» **Extract provided**

=== Begin Enclosure ===

I found that the Lil Cesars was quite palatable to Bella who is miss fussy pants - she would also eat baby chicken and those little baby sausages/weiners in the botle but now I just cook for them.


----------



## Linus McDuff (Jul 12, 2006)

Linus had something that looked just like that, and ended up being a staph infection. I thought it was a heat reaction, and used cortisone to heal it. However, it came back, and spread to his entire body. Little scabs everywhere! I took him to the vet, (who told me it was fleas...it wasn't). I took him to another vet who told me it was staph, and prescribed an antibiotic. Hope it gets better!


----------



## k/c mom (Oct 9, 2004)

> I keep a couple of tubes of neosporin and some mild hydrocortisone cream in the medicine cabinet for just this reason.
> 
> You could try wiping her off with baby facecloth wet with warm water to clean her - it is normal for a female puppy/dog to clean themselves after going to urinate and perhaps she is not drinking enough water and her urine is aggravating the problem vicious circle pee - lick - owie
> I would wash her down and dry her and apply cream - get a preemie onesie and make a buttonhole for her tail if you can sew or otherwise just snip an opening for her tail - keep that on her so she doesnt lick - it is what I used after spaying but of course you will have to open the snaps and roll it up for her to go outside then wash dry cream and re-snap the onesie.
> ...


Lil Cesars is full of by-products and even has food colors and sodium nitrite and is not a high-quality food... not even a medium-quality food. And those sausages probably have a ton of fat and pork in them which is not good at all, especially for puppies. Forgive me for the negative reply but I can't help myself!!  I am a believer in "you are what you eat"!! 

Lil Cesars Puppy Food Ingredients:
Chicken & Beef
Sufficient Water For Processing, Beef By-Products, Meat By-Products, Poultry By-Products, Liver, Chicken, Beef, Calcium Carbonate, Sodium Tripolyphosphate, Potassium Chloride, Carrageenan, Dried Yam, Caramel Coloring, Xanthan Gum, Natural Flavors, Salt, Erythorbic Acid, Dl-Methionine, Guar Gum, Zinc Sulfate, Biotin, Vitamin A, D3 And E Supplements, Yellow #5 And #6, Sodium Nitrite (For Color Retention), D-Calcium Pantothenate, Thiamine Mononitrate (Vitamin B1), Copper Sulfate, Potassium Iodide.

=== End Enclosure ===

» **Exercise details**
In the forum excerpt, what reasons does the reply that follows the quoted passage give for judging Lil Cesars a poor food? Answer in one to three sentences.

(Source data)
=== Begin Enclosure ===

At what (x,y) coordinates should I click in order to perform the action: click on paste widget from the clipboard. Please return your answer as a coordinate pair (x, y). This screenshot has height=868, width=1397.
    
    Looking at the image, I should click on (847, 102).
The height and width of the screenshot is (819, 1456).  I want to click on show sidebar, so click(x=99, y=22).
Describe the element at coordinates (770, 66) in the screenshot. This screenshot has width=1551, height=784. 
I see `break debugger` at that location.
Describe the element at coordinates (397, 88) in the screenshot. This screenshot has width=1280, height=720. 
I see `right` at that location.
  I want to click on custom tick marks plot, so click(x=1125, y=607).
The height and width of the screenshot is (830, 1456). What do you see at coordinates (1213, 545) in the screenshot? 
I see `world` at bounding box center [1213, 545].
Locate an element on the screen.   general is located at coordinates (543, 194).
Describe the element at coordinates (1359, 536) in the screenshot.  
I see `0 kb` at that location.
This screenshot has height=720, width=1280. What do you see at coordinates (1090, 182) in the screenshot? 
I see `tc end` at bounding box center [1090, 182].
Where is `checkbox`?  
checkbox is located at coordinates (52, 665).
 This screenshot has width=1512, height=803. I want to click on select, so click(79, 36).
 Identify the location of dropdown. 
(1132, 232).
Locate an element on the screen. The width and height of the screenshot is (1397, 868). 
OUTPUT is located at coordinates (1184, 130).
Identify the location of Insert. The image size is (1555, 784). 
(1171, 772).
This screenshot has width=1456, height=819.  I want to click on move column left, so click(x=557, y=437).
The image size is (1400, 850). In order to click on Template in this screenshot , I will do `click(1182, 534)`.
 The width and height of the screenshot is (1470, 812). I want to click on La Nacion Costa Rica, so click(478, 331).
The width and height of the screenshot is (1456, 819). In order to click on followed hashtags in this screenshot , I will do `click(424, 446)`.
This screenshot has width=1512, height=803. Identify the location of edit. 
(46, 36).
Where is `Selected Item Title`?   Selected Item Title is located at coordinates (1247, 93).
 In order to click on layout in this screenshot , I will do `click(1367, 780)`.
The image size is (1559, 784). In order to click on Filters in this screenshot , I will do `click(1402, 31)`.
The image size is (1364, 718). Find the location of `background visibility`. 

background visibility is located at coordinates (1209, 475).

=== End Enclosure ===

» **Worked solution**
The reply states that Lil Cesars is full of by-products and contains food colors and sodium nitrite. For that reason it calls the food neither high-quality nor even medium-quality.